Editions Fayard, 2018


Des livres aussi indispensables que celui-là sont rares. Lire Le prix de la démocratie devrait être un préalable à toutes les (pseudos) réflexions sur la (pseudo) démocratie actuelle de même qu’à toutes les (pseudos) réformes qui fleurissent ici ou là dans le débat public, comme autant de pustules jaunâtres sur un front adolescent. Autrement dit, après qu’un tel livre a paru, on ne peut plus penser de la même manière, il se produit un éclaircissement, des vapeurs se dissipent, les choses ne sont plus comme avant – ou ne devraient pas. Nous sortons de trois mois de mascarade – pardon : de Grand Débat. Ce temps eût été infiniment mieux utilisé à méditer les analyses et les solutions proposées par Julia Cagé. Attachez vos ceintures.
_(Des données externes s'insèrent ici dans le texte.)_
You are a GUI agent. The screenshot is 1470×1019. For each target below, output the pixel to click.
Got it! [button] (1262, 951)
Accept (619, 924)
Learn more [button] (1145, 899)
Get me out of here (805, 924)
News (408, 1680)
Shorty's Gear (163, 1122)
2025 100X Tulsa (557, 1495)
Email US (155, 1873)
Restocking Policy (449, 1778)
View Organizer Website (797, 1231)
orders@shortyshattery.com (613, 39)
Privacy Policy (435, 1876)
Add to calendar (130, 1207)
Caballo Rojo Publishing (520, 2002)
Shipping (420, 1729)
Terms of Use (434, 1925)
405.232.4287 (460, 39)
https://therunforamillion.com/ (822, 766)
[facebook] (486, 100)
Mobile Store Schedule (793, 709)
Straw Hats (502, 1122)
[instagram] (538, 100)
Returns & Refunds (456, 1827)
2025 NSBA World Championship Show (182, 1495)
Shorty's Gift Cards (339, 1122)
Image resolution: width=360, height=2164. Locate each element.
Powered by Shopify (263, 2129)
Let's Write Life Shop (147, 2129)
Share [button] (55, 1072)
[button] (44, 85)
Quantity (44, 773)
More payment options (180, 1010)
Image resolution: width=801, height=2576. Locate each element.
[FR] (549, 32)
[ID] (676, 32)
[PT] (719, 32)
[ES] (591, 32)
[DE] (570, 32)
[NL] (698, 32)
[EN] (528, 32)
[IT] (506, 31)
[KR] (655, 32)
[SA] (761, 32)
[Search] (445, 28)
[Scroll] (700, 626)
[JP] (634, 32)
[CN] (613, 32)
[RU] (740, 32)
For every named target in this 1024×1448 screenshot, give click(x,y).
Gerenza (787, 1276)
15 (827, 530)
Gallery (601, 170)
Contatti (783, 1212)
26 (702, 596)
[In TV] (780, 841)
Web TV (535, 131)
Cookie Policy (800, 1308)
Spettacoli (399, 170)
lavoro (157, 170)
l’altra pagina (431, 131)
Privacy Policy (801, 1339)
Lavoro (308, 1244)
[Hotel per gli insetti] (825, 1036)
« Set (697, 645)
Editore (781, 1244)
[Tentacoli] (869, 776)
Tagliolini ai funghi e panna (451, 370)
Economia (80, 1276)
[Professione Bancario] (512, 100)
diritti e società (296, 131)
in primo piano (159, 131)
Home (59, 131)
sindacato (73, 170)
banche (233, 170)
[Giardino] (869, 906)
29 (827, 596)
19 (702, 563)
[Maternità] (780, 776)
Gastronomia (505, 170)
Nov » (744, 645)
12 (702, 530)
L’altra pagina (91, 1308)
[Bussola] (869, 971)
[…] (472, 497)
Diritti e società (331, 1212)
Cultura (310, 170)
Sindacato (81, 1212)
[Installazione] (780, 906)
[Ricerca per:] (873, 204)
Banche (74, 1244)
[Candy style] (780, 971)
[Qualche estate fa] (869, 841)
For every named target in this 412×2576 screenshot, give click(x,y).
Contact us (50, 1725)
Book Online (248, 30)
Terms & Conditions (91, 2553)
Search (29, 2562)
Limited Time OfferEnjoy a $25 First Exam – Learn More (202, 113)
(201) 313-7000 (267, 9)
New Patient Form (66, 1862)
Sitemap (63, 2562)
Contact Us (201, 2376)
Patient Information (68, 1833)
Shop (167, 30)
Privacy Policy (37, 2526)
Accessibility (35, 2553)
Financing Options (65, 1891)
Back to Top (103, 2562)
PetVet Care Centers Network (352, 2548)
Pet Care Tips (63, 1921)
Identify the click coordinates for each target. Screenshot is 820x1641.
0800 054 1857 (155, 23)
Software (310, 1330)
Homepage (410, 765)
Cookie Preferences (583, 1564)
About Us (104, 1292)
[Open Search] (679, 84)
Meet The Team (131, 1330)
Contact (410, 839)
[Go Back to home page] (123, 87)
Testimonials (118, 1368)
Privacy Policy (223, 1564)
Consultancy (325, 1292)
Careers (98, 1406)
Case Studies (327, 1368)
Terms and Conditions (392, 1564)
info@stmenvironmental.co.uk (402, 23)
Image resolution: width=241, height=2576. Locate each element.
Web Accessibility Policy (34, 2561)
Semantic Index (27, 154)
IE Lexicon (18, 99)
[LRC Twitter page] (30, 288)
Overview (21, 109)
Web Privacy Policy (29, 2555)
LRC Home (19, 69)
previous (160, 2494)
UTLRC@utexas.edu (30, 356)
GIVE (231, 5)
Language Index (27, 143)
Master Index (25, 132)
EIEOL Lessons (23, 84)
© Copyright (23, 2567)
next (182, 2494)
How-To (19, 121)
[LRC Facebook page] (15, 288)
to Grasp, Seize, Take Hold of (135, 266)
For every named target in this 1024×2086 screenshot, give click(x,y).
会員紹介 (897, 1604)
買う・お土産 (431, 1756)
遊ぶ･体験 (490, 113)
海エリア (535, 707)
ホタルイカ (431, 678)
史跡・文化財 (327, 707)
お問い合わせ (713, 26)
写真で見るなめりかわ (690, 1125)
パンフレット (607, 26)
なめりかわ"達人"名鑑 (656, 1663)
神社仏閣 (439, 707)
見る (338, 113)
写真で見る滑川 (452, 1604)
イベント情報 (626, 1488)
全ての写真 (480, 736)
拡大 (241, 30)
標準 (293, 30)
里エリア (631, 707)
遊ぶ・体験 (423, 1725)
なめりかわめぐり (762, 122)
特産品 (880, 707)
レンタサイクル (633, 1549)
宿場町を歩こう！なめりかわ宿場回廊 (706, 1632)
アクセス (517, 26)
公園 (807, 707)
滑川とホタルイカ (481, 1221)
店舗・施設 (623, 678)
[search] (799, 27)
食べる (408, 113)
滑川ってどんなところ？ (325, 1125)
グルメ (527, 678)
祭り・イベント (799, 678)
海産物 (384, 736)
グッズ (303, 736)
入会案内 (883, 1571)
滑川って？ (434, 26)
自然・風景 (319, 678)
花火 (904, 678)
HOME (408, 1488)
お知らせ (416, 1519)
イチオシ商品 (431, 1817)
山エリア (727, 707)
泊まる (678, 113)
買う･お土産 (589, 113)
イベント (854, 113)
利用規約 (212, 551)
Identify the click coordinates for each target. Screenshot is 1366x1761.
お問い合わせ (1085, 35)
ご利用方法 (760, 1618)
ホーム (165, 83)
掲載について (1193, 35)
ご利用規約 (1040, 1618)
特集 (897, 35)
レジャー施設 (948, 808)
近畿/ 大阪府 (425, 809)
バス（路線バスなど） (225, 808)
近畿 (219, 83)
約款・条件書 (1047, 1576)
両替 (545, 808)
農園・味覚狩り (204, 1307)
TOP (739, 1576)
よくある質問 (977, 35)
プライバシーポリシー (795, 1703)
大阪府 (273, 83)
Avant d’entrer un peu dans le détail du livre, résumons la thèse qu’il développe : le mode de financement de la démocratie actuel favorise les préférences politiques des citoyens les plus fortunés et donc induit des politiques publiques largement à leur avantage, et l’Etat participe lui-même à ce vol démocratique. En fait, Mme Cagé résume cette thèse en une formule lapidaire et inquiétante : « la démocratie, c’est à qui paie gagne »(13). Le prix de la démocratie développe cette idée et nous montre que le mode de financement des démocraties est tout sauf neutre et qu’il a un poids tout à fait considérable sur les politiques entreprises par les gouvernements, d’autant plus considérable que la plupart du temps minimisé voire purement ignoré.

Quand l’Etat fait le jeu des riches…

Julia Cagé, professeure d’économie à Science Po Paris, fournit un travail impressionnant, et qu’il faut saluer humblement pour son ampleur. Elle décortique, à l’aide de près de 70 figures, tableaux, graphiques, courbes et autres diagrammes les modes de financement des partis politiques français mais aussi, et c’est l’un des points forts du livre, anglais, états-uniens, italiens, belges, espagnols, brésiliens… Elle y dissèque les législations en cours, et dresse les grandes évolutions historiques de la régulation de ces modes de financement. Et, grossièrement car je ne pourrai pas entrer dans tous les détails que fournit Mme Cagé, que découvre-t-elle ? Que le financement privé des partis politiques est absolument disproportionné, qu’il écrase les financements publics quand ils existent – l’exemple le plus caricatural de ce point de vue étant l’Allemagne, qui ne limite pas les dons privés aux partis – qu’il favorise très largement les riches et induit des politiques, en particulier économiques, qui se plient aux intérêts de ces généreux donateurs.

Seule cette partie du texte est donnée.